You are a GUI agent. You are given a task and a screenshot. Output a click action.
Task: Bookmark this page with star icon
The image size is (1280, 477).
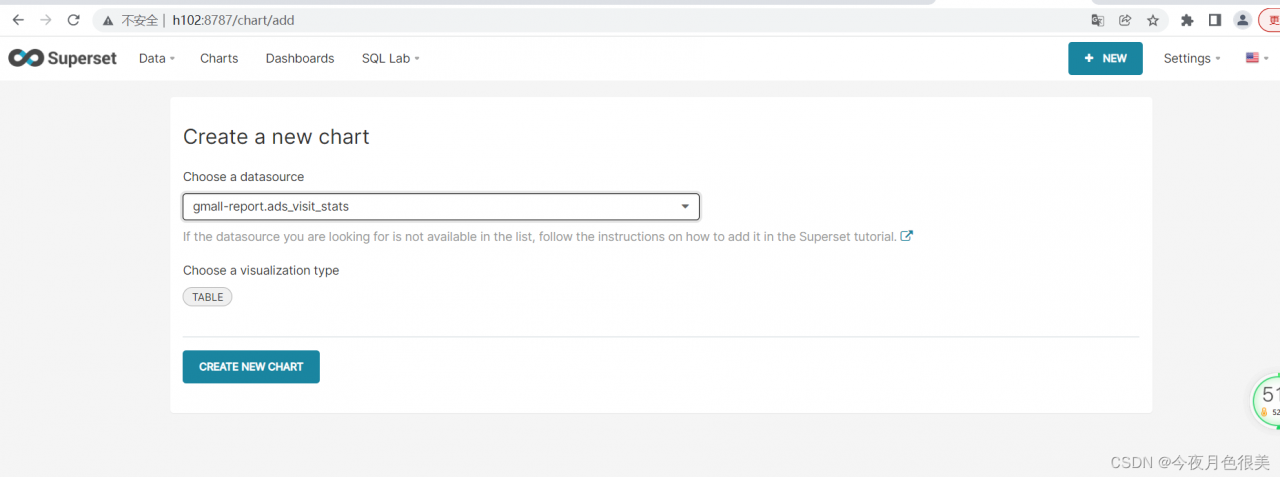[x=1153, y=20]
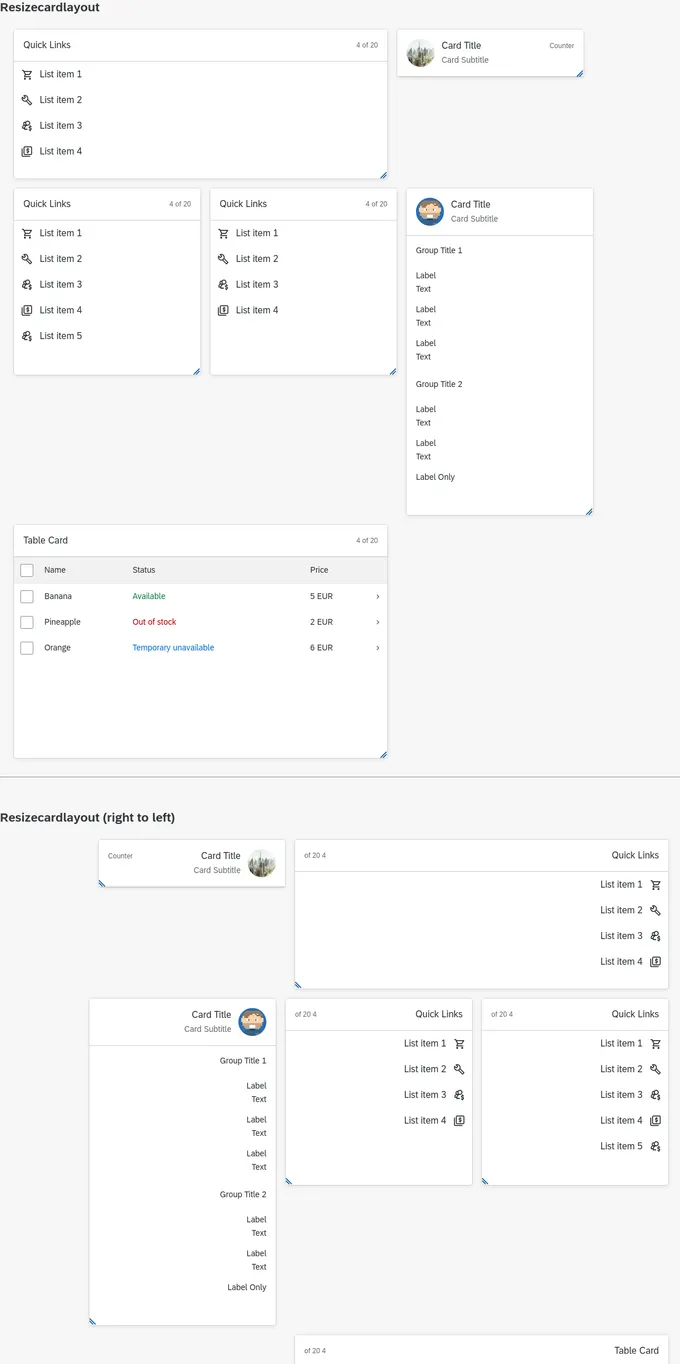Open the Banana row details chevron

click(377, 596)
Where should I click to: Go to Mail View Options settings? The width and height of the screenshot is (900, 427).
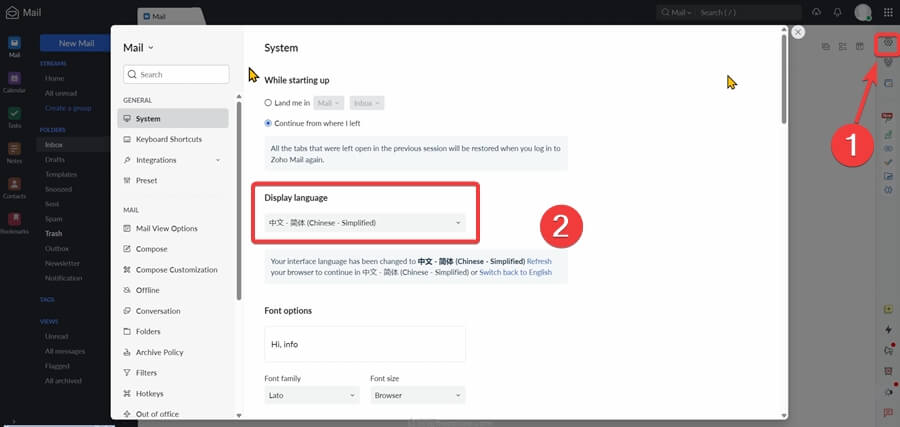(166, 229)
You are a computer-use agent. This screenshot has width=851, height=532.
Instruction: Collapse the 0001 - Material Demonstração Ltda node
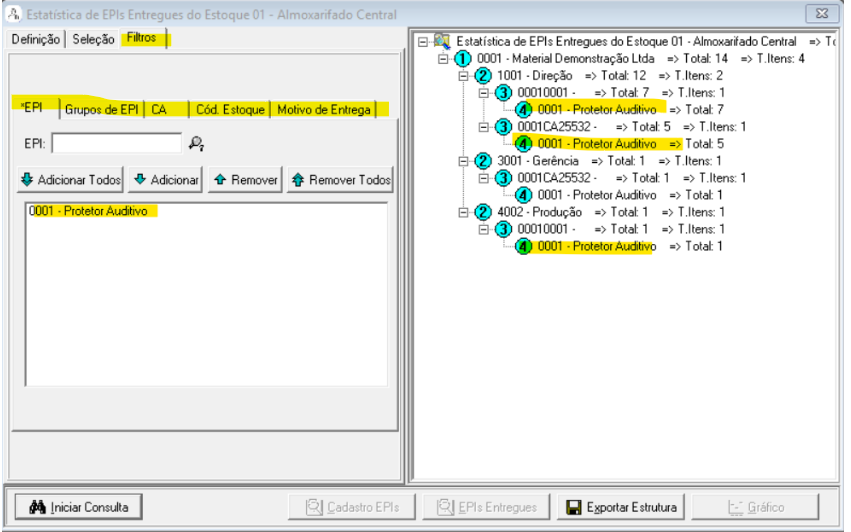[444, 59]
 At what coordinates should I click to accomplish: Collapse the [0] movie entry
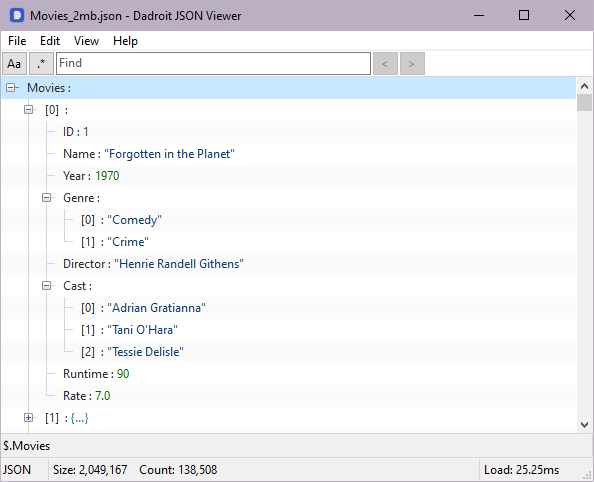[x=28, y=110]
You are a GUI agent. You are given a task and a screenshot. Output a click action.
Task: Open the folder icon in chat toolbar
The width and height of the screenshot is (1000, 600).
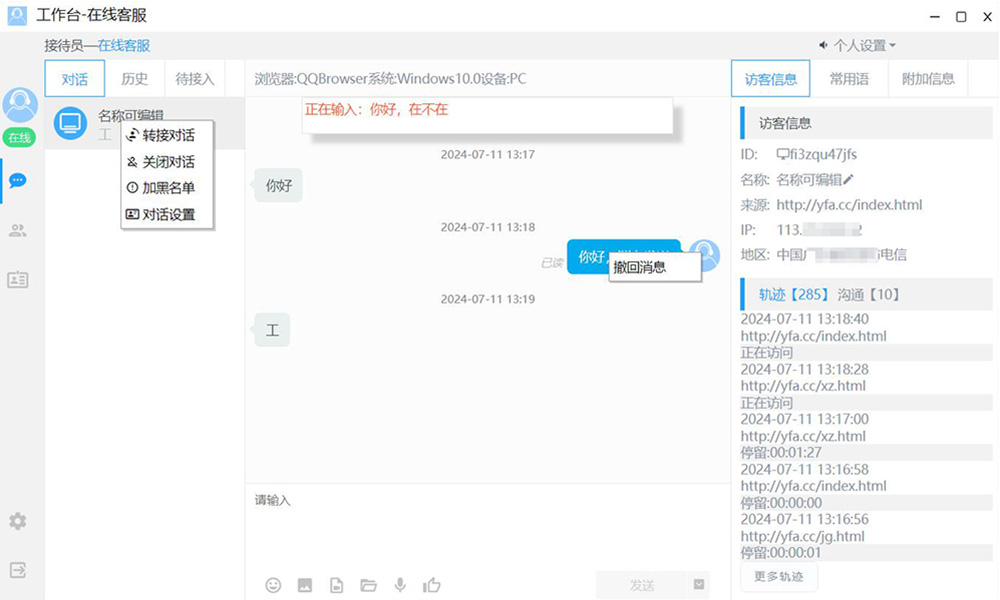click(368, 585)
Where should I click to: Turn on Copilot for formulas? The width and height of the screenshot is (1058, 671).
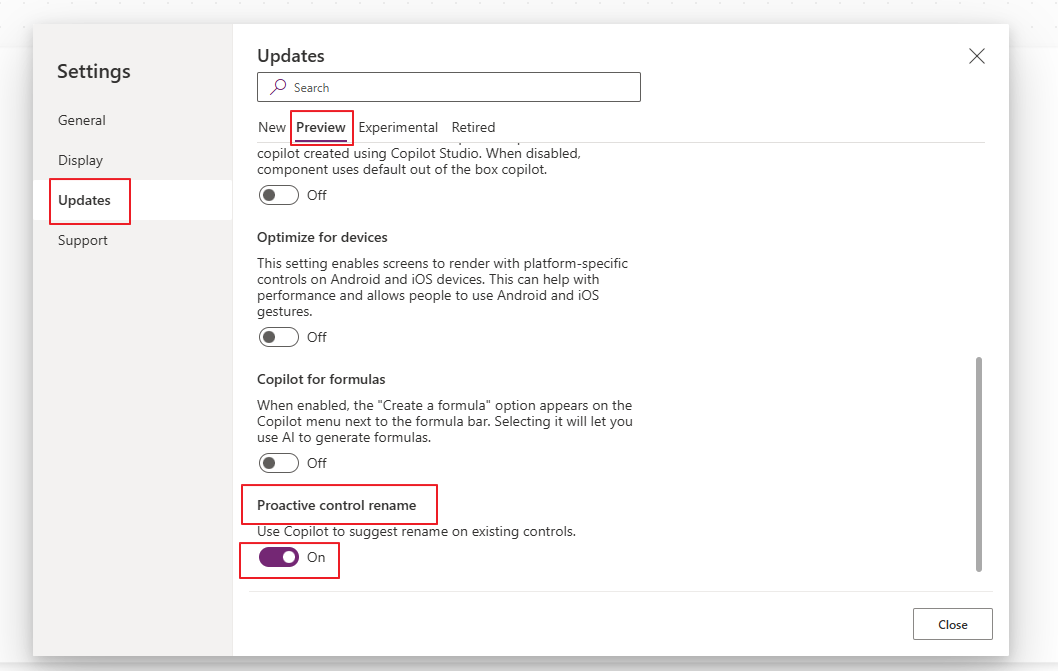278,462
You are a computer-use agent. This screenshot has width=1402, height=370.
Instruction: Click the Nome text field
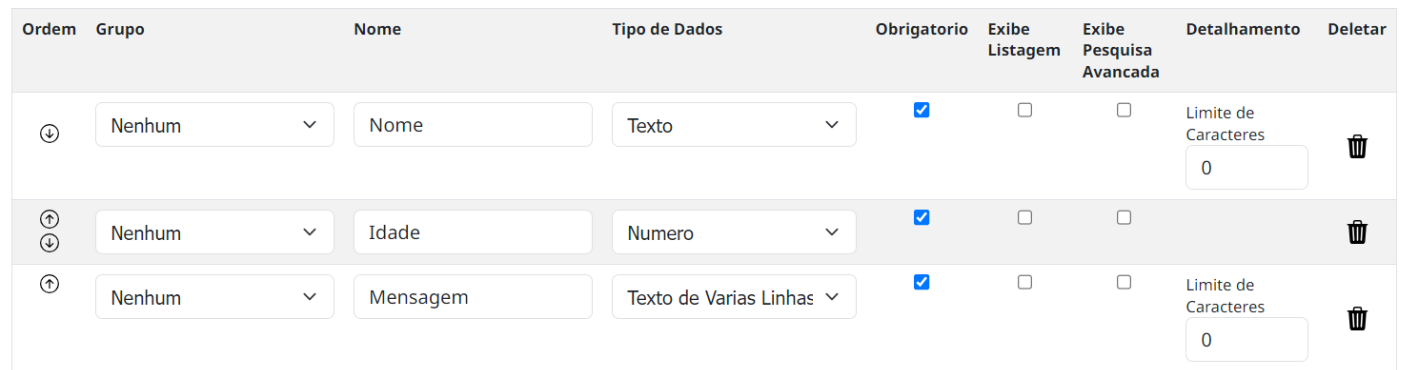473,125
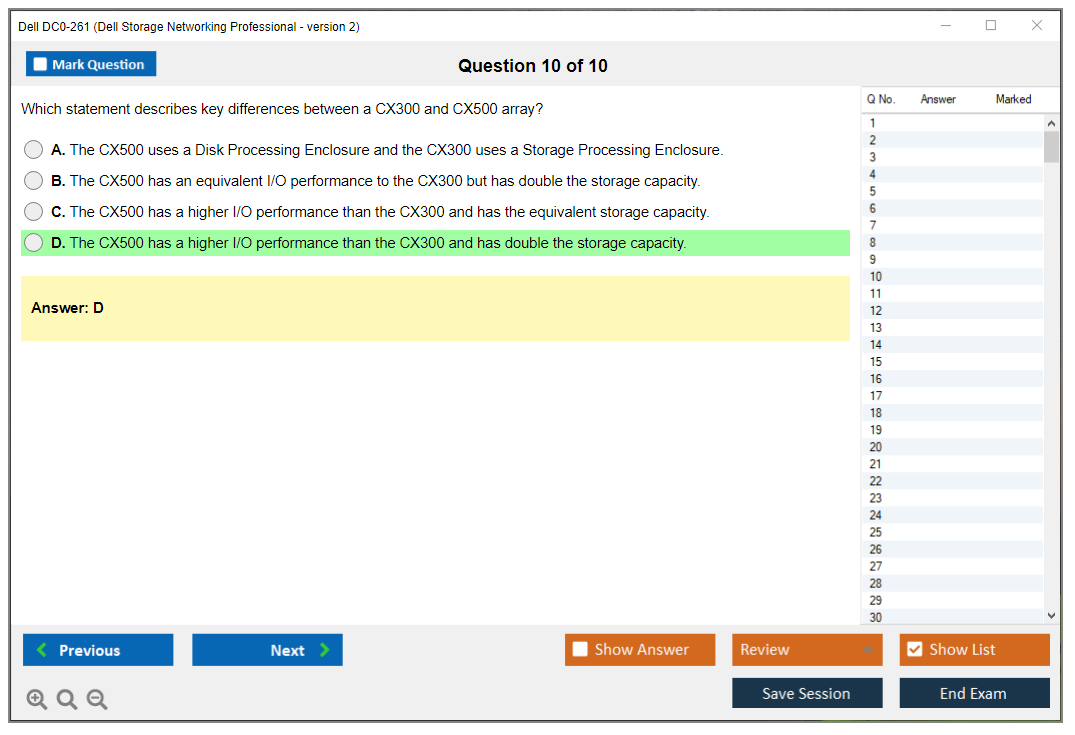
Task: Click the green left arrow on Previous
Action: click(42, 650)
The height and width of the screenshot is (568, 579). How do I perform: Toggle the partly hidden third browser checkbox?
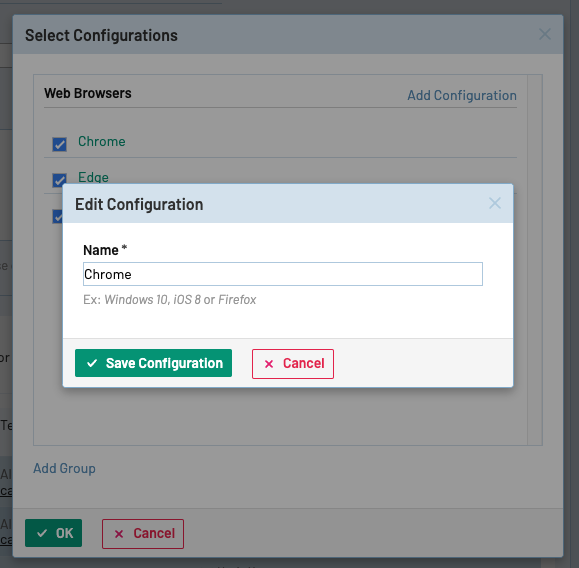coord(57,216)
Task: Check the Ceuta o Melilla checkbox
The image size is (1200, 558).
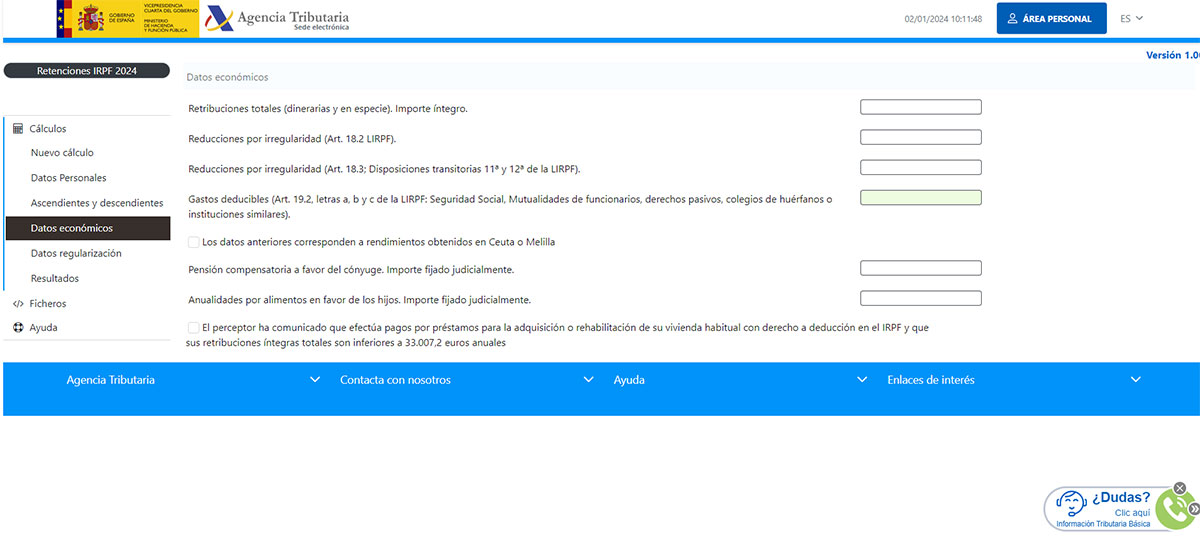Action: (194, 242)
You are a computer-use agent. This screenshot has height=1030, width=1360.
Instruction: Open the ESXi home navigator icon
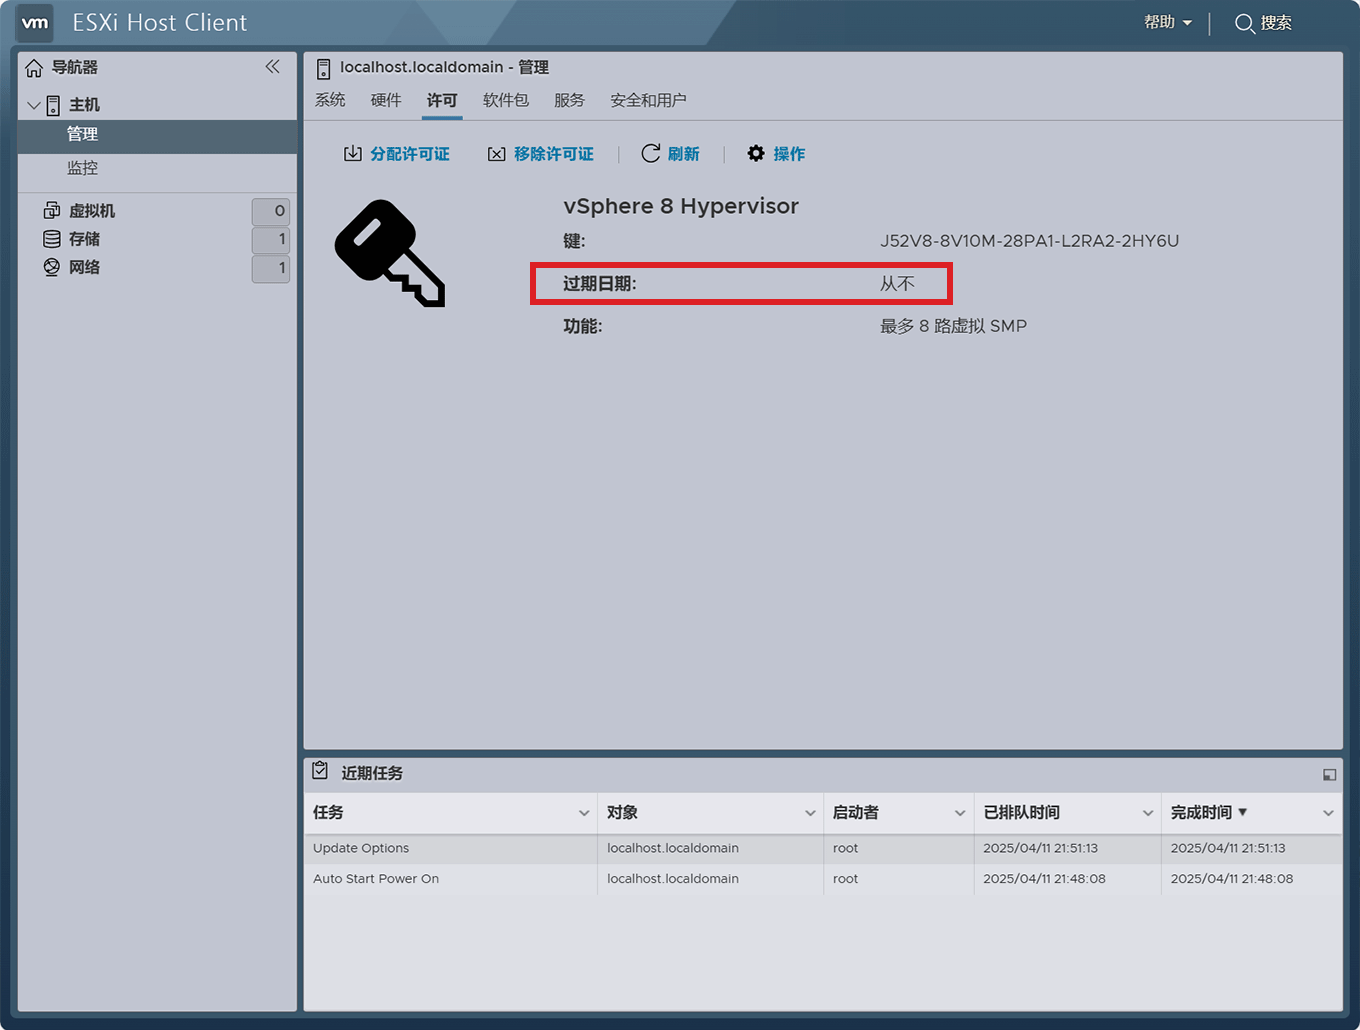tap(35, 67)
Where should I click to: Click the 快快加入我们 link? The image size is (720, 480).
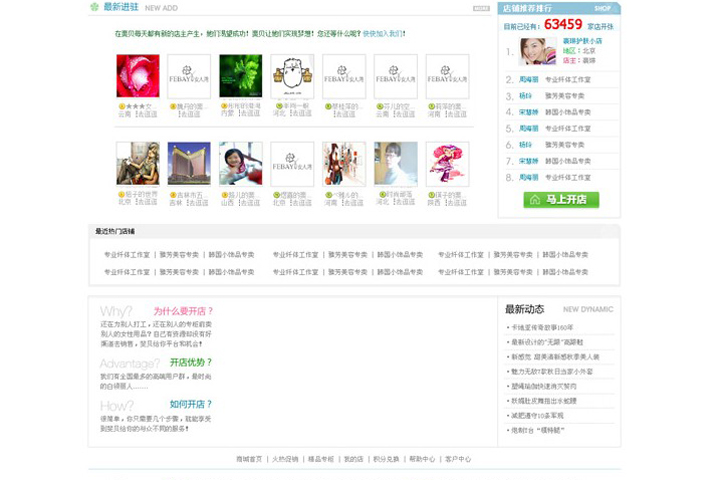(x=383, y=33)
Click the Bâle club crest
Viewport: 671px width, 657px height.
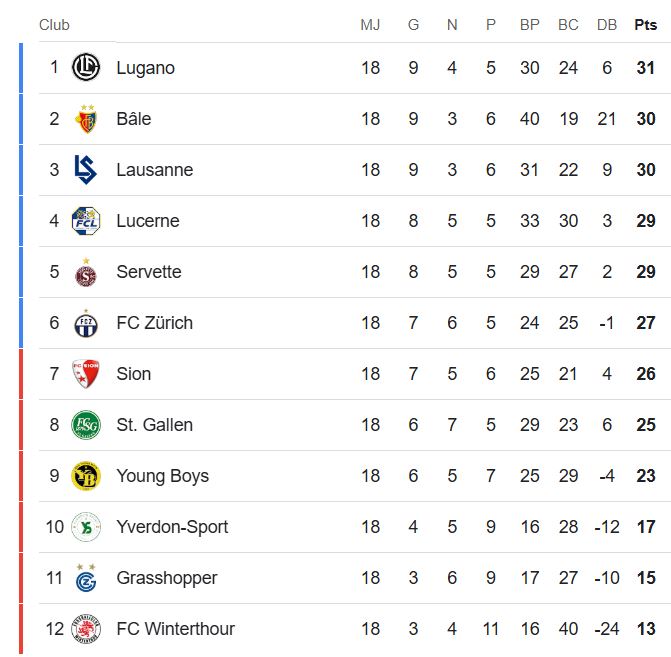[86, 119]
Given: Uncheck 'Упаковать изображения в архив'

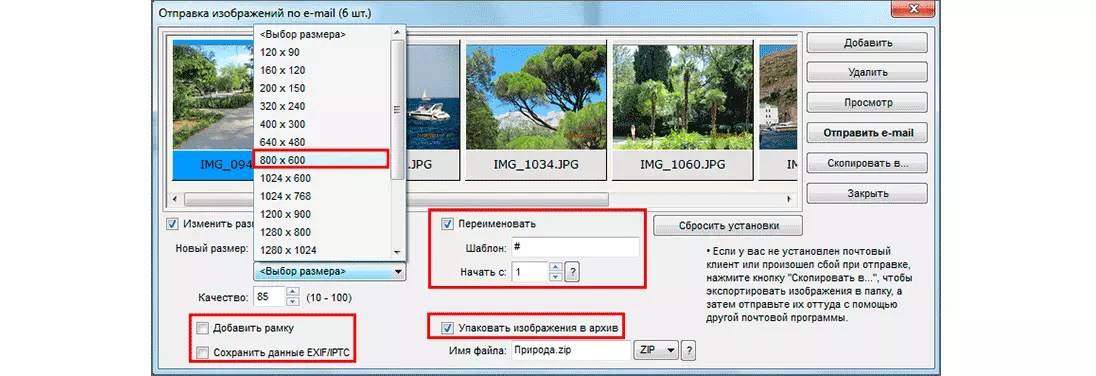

================

* _WHAT TO PRODUCE_
Those lines of the records that contain the string "computer" should be identified and copied.

* _OUTPUT_
You are a computer-use agent. This screenshot has width=851, height=532.
You are a computer-use agent. This screenshot has width=1402, height=370.
You are a computer-use agent. This screenshot has height=1030, width=1360.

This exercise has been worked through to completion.